Anonymous 0 Comments

While in essence things are worth what people are willing to pay for them, some of the value is more tangible and “real”, based on a lot of factors like the utility, elasticity, solidity and versatility .

For example, you have rocks that can be sold as a pet for $10, as paperweights for $5 or as building materials for $0.50. Now, let’s say you buy stock from a quarry that’s been supplying pet rocks. They have their inventory valued at $6/rock, so everyone thinks there’s a $4 profit to be made per rock, but what would happen if the demand for pet rocks vanished?

Housing is another clear example. Interests rates are very low right now, which means people are able to borrow higher amounts. Sellers know this, so they increase the price to balance supply and demand. People see the increase in prices and think they can make a profit by flipping houses and by doing so, they increase demand which in turn increases the prices even higher. Suddenly a house that was worth $100,000 is now being sold for $300,000. But what is the real value if the FED raises interest rates? They are one uncontrollable decision away from going back to “normal”.

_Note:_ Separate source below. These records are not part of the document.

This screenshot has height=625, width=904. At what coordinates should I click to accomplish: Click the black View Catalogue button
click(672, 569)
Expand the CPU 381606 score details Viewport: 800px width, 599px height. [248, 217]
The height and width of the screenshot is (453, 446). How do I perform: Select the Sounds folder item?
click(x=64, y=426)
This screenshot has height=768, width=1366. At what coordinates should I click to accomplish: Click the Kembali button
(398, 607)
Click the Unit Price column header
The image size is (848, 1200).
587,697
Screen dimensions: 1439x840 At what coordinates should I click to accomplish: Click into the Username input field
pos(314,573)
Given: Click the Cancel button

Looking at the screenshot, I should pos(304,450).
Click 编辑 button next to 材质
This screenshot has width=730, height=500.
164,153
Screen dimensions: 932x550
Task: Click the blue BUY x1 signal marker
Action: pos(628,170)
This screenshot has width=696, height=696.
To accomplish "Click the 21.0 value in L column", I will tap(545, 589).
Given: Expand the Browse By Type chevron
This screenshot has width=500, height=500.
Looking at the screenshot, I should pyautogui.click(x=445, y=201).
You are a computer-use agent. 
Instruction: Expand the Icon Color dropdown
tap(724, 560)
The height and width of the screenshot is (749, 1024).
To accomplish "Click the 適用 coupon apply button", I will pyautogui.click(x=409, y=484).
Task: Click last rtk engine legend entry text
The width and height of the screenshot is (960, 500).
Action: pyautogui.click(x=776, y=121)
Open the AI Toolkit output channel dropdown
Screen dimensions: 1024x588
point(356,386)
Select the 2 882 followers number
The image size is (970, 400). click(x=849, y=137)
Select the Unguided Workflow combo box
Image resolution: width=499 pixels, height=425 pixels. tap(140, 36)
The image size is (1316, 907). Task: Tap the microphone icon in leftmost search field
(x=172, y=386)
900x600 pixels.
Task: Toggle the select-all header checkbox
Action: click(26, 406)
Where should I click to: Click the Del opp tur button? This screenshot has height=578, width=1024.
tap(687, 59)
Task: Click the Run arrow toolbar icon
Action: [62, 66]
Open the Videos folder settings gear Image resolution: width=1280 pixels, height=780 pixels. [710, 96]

Economists consider as many factors as they want and create a model that is meant to assign probability of different scenarios. Of course, they are often wrong. Tesla can be both described as grossly inflated because it would take decades for the company to realize it’s value with the rate of profits it has, or it can be considered a solid investment because they spearhead an industry that is growing incessantly.

Anonymous 0 Comments

There are typical ways items are valued, say by determining actual utility, income generation, cost of creation, cost of comparable items/investments.

typically a bubble is when the prices paid are a result of people thinking they can sell for more tomorrow, than based on more fundamental financial analysis.

For example, investment real estate may be looked at based on the cap rate, which is rent return based on cost of property. If historic cap rates are 10% and they fall to 2%, that’s an indicator that prices are too high relative to the income made. If mature stocks typically trade with a P/E ratio of 15 and a stock is trading with a P/E of 150 and it isn’t a high growth start-up, that could be a bubble.

A good recent example is GameStop stock… the company is likely trending downward longterm because malls are fading, retail in general is fading, physical game media is fading. They’d have to make some pretty fundamental changes to remain relevent and profitable. Maybe there is some hope to improve from where the company is now… but it was a $4 stock not that long ago. Can they double their business and grow to an $8 stock? Even that seems like a long shot! So why did it jump to $20, and $40 and even over $300? Sure there were the shorts covering and all, but lots of people jumped in to buy GME because they thought it could keep skyrocketing. They didn’t care that fundamentals suggested it was a $4 stock if they thought they could buy at $40 and sell for $200.